[begin INFORMATION GIVEN]
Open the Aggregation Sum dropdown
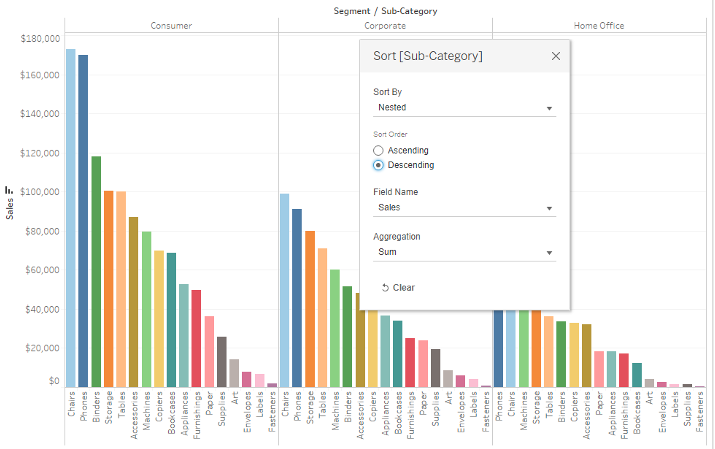Viewport: 715px width, 449px height. [x=464, y=253]
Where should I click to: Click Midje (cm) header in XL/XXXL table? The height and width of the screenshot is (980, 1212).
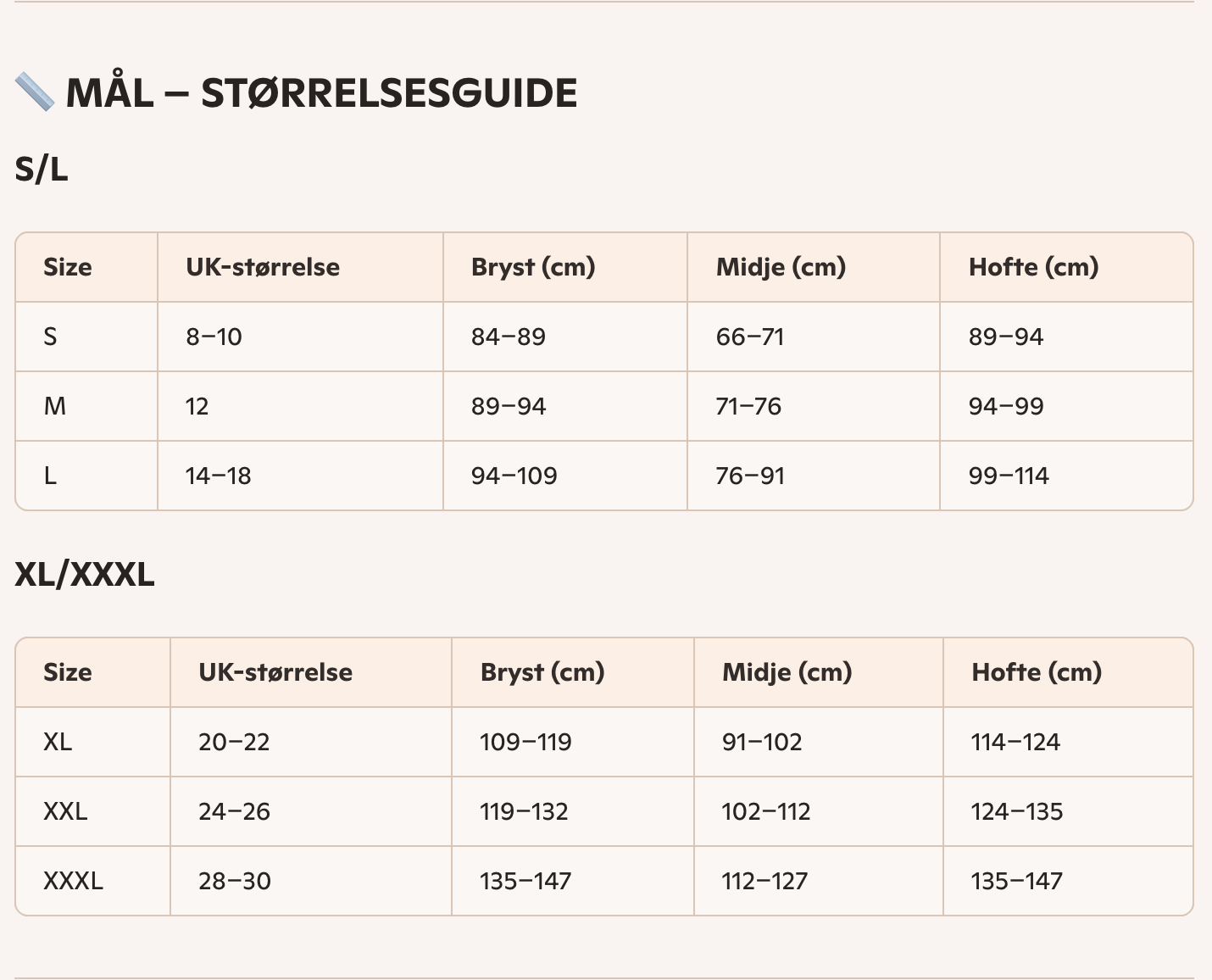[x=787, y=672]
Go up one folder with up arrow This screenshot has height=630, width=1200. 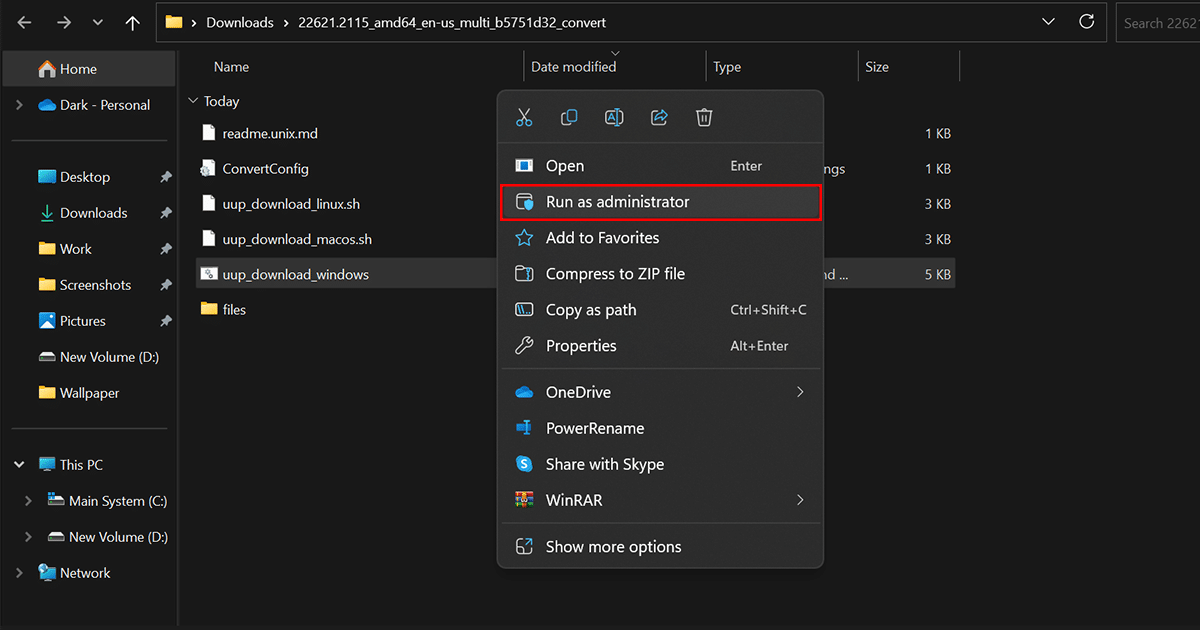point(133,22)
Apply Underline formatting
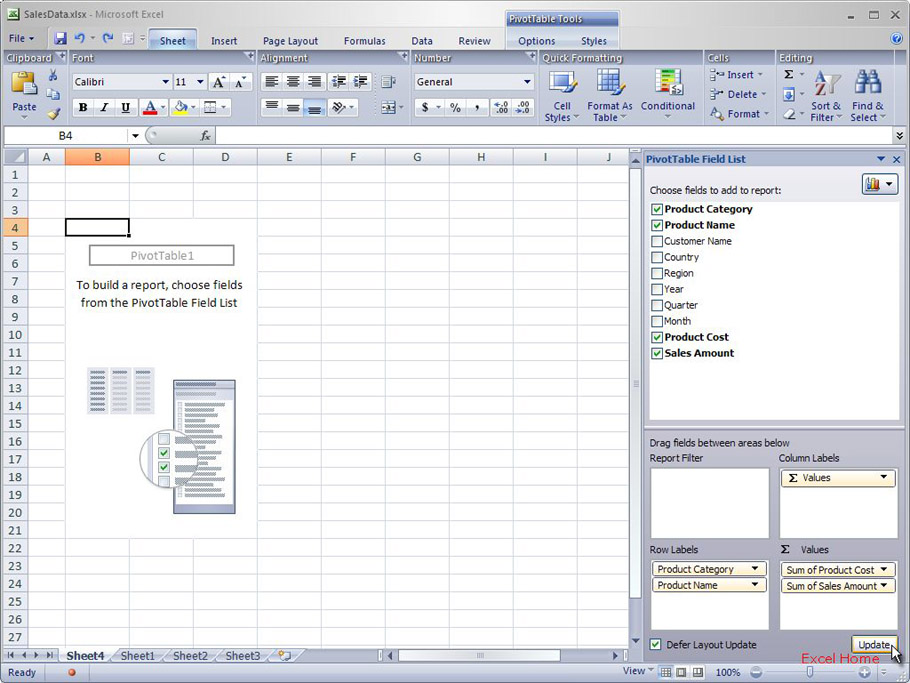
[end INFORMATION GIVEN]
TASK DIRECTIONS: Reproduce everything from the start of the listing down through the line containing "[x=787, y=672]", both ends included and requests unchanged, but multiply every number in the answers (the viewport dimensions and the click coordinates) by 2.6 and round to whole numbers, with halves rounded up. Leave the pictures out.

OUTPUT FOR THIS EXERCISE:
Open the Aggregation Sum dropdown
Viewport: 1859px width, 1167px height. [x=1206, y=658]
Where should I click to: Click Midje (cm) header in XL/XXXL table? The height and width of the screenshot is (980, 1212).
[x=2046, y=1747]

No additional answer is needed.